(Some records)
◆ ◆ ◆

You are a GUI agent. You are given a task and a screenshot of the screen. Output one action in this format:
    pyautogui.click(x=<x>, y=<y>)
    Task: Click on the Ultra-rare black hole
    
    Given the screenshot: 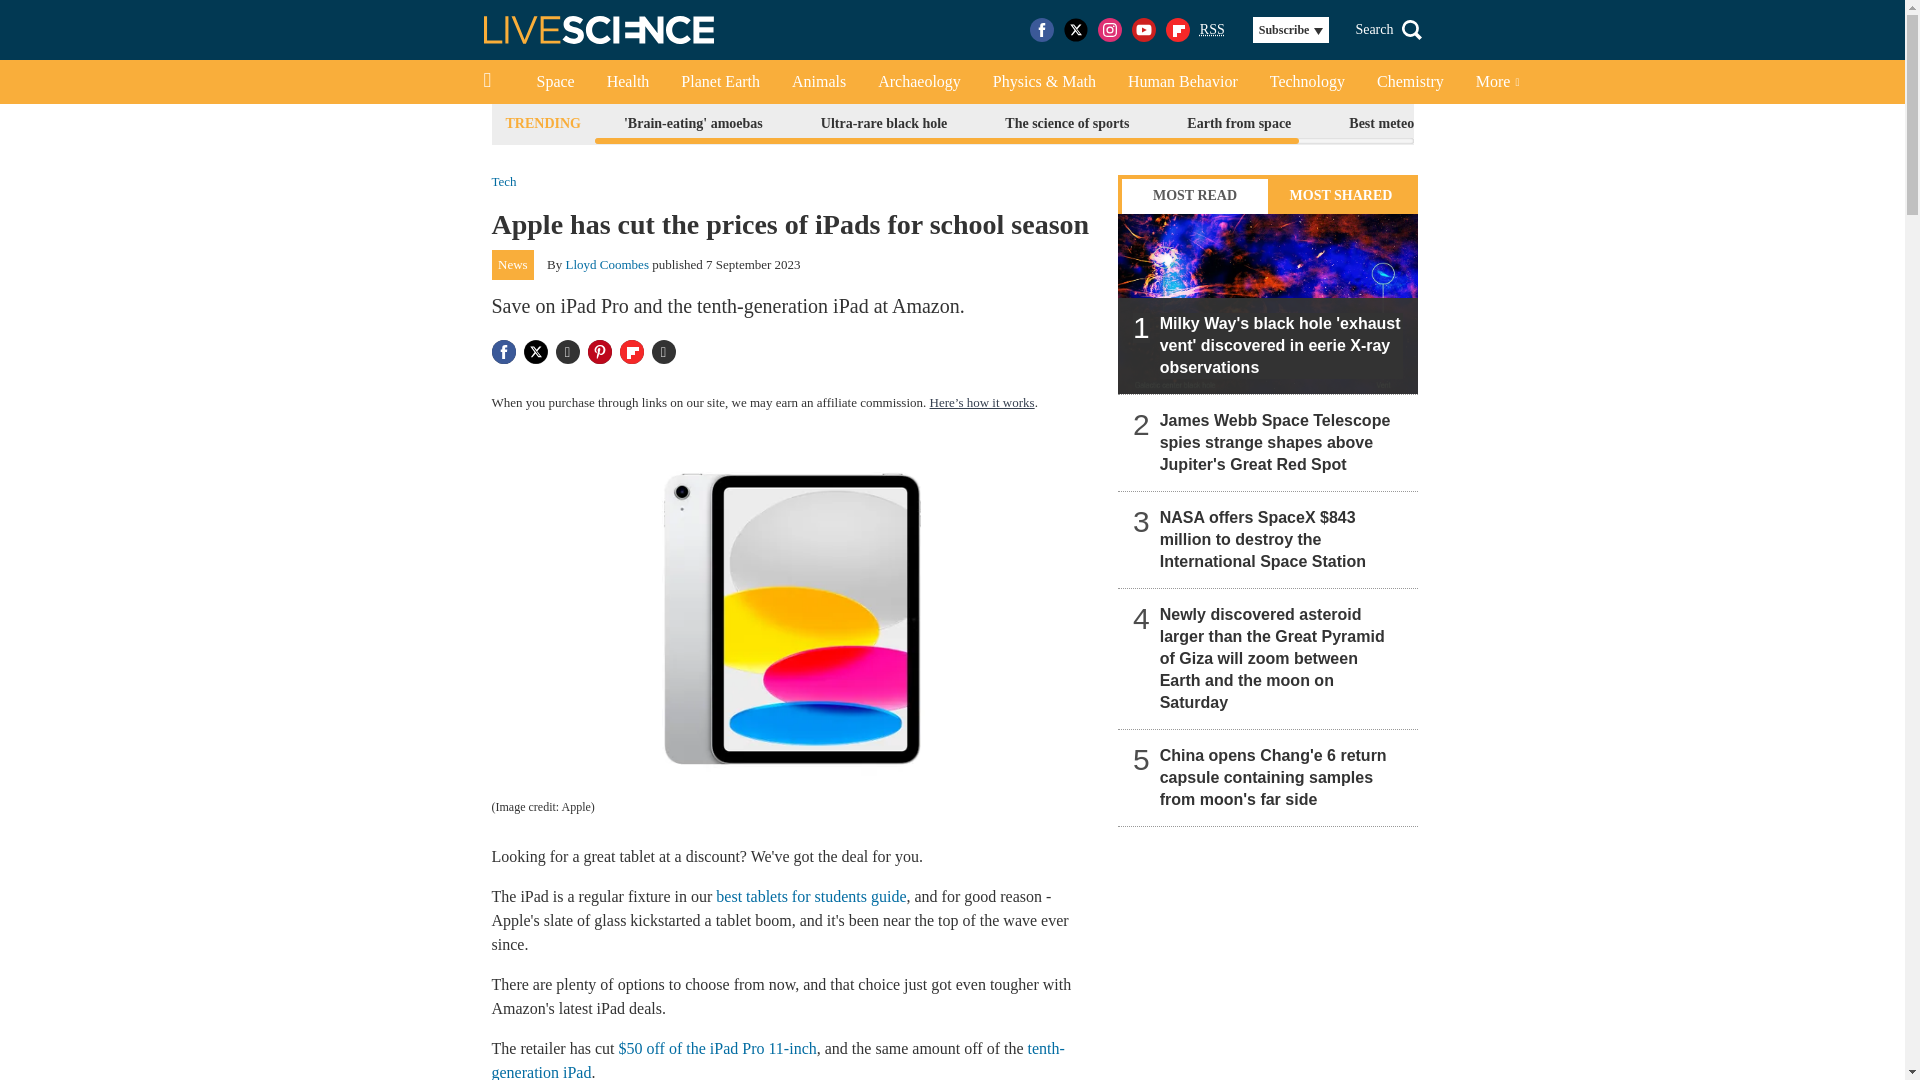 What is the action you would take?
    pyautogui.click(x=884, y=124)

◆ ◆ ◆

» Exercise brief: Copy the records word for word from their first line through the line that contains "Task: Click on the Ultra-rare black hole", including both of those lines.

» Response below:
You are a GUI agent. You are given a task and a screenshot of the screen. Output one action in this format:
    pyautogui.click(x=<x>, y=<y>)
    Task: Click on the Ultra-rare black hole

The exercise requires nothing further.